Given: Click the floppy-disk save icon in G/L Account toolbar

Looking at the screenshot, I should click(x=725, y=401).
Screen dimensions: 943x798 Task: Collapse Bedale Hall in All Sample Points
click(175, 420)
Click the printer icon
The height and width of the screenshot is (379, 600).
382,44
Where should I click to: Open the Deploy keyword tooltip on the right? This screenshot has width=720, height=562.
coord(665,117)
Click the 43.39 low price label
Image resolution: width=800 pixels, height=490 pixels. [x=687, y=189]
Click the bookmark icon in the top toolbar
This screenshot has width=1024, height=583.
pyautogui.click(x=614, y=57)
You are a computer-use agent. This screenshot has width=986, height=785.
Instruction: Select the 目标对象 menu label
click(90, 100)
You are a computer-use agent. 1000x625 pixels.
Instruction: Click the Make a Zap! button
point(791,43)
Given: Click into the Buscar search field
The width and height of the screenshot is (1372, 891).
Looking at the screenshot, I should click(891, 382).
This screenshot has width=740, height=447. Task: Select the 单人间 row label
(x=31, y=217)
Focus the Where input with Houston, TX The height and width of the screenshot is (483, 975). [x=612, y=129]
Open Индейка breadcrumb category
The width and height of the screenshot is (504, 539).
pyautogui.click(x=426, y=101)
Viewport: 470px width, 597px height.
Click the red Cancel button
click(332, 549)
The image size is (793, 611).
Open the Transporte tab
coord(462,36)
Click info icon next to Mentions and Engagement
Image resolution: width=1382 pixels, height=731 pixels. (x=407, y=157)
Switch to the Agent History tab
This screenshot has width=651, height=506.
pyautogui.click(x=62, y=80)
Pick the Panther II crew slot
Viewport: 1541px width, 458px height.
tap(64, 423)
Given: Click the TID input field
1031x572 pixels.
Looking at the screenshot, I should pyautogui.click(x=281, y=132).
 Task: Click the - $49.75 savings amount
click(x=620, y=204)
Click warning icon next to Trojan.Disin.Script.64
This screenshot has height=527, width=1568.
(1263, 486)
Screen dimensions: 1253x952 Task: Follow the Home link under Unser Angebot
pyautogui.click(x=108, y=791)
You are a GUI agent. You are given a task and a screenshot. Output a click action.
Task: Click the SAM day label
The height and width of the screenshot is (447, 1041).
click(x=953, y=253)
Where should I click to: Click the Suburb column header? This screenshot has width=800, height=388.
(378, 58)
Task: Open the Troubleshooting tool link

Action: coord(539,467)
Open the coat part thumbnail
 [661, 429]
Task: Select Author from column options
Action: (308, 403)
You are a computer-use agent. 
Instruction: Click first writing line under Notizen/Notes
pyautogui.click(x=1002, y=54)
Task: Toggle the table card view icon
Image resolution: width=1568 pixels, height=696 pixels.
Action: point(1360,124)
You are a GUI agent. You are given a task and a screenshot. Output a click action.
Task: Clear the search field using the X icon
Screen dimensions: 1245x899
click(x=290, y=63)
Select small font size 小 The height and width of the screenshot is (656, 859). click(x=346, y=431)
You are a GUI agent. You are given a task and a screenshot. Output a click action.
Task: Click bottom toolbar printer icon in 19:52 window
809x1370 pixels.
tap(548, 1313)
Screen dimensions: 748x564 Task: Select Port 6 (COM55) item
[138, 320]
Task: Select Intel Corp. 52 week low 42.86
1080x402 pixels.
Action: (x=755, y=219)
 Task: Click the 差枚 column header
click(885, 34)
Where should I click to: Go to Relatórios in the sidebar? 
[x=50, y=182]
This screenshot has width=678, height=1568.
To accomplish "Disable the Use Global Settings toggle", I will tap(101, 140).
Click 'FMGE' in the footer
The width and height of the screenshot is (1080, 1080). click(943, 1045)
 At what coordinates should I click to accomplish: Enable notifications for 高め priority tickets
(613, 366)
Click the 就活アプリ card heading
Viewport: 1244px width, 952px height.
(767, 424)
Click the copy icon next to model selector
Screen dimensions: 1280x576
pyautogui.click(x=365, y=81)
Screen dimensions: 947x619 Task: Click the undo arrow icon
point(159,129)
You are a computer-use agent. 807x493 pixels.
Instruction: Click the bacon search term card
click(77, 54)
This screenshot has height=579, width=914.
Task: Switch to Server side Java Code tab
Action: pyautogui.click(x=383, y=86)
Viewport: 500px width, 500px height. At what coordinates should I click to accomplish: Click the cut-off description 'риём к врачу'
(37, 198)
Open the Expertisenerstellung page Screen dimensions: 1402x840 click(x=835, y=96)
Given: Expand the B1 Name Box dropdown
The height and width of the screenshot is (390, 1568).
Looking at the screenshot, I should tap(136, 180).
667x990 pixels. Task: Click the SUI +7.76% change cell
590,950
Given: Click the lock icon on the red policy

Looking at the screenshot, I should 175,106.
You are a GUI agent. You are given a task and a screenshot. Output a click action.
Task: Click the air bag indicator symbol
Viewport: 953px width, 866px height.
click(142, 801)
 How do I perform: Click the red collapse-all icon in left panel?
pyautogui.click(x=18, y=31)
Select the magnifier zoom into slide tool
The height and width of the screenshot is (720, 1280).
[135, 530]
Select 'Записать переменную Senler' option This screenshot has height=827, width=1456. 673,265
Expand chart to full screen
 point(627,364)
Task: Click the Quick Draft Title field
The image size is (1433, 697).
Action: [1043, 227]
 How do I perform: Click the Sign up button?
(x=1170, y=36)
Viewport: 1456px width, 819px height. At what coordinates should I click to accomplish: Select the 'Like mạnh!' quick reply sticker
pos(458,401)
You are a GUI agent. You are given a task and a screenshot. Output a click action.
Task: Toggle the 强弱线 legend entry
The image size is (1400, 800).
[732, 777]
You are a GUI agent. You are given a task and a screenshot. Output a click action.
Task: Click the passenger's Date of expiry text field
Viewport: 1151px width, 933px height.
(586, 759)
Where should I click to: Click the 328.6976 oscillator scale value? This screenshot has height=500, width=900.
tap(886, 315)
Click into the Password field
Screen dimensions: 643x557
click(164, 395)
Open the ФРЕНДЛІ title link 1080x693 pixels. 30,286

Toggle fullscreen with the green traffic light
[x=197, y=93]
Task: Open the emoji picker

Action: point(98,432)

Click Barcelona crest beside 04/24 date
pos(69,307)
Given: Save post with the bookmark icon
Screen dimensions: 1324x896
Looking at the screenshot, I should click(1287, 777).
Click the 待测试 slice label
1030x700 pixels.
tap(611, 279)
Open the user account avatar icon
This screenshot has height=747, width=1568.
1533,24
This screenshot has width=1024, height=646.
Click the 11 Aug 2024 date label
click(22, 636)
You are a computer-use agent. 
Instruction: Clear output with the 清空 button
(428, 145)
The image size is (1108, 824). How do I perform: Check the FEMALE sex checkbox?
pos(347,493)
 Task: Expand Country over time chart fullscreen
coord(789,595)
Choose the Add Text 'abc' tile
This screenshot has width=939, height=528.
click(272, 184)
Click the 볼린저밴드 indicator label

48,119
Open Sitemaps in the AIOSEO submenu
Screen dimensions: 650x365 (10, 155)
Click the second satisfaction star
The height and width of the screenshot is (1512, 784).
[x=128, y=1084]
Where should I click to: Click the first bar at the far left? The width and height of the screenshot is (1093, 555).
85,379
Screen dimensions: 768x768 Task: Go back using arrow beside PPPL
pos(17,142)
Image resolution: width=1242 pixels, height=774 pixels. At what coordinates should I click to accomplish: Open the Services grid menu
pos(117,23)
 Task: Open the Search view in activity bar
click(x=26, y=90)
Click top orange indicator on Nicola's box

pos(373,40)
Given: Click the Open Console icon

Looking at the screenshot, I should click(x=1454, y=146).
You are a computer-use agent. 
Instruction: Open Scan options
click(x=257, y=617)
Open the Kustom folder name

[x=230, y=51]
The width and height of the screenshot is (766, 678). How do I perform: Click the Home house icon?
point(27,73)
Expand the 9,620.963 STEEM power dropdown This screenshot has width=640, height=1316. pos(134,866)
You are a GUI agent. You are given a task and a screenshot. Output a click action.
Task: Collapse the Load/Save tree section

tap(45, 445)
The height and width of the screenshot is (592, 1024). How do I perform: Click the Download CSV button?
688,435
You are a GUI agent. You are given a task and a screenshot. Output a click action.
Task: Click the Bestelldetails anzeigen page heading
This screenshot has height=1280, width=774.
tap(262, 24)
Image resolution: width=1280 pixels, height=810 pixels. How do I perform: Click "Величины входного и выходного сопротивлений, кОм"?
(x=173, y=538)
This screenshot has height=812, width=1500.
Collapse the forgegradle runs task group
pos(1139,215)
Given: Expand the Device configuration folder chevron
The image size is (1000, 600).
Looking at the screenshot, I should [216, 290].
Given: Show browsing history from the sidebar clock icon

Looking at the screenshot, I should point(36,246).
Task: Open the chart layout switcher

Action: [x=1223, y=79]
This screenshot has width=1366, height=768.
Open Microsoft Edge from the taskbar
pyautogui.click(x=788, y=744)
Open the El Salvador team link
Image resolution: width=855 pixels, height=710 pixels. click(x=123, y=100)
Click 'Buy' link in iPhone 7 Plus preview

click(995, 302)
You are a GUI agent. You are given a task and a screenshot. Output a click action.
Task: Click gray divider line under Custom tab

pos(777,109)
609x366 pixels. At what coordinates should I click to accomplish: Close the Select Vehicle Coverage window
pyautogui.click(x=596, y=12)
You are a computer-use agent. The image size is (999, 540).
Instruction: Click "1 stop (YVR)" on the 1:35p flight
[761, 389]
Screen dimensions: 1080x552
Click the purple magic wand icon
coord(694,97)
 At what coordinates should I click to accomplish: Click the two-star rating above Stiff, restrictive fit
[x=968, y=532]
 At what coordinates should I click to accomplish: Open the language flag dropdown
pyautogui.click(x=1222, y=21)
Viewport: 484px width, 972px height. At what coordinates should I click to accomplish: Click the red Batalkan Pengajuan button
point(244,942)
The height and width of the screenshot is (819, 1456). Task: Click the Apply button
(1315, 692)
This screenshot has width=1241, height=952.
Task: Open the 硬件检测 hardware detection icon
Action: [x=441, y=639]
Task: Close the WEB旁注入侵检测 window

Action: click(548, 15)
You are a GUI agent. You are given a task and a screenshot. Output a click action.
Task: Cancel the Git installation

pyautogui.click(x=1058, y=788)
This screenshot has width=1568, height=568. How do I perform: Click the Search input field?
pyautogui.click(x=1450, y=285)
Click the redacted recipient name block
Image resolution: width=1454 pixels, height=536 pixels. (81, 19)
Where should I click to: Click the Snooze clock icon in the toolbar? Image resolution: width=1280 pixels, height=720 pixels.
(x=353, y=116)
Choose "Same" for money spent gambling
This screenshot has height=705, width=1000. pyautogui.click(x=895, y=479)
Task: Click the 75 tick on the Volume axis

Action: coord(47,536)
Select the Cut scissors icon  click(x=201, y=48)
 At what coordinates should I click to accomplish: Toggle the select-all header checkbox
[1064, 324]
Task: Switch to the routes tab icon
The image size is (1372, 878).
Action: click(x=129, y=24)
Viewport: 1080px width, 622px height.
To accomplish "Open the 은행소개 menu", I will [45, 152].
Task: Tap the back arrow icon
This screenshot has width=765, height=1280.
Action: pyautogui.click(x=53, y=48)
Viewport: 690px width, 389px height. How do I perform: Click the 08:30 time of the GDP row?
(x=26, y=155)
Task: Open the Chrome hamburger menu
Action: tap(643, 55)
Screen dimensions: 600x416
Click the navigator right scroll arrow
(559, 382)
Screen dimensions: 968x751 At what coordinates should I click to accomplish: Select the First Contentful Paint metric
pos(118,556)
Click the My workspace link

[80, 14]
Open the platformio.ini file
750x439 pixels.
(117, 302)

Work item: Reproduce the lines from the one with "Viewport: 1080px width, 622px height." to the end of the data exactly, leaving out every earlier line.

Answer for the task:
Viewport: 1080px width, 622px height.
To accomplish "Open the 은행소개 menu", I will [45, 152].
Task: Tap the back arrow icon
This screenshot has width=765, height=1280.
Action: pyautogui.click(x=53, y=48)
Viewport: 690px width, 389px height. How do I perform: Click the 08:30 time of the GDP row?
(x=26, y=155)
Task: Open the Chrome hamburger menu
Action: tap(643, 55)
Screen dimensions: 600x416
Click the navigator right scroll arrow
(559, 382)
Screen dimensions: 968x751 At what coordinates should I click to accomplish: Select the First Contentful Paint metric
pos(118,556)
Click the My workspace link

[80, 14]
Open the platformio.ini file
750x439 pixels.
(117, 302)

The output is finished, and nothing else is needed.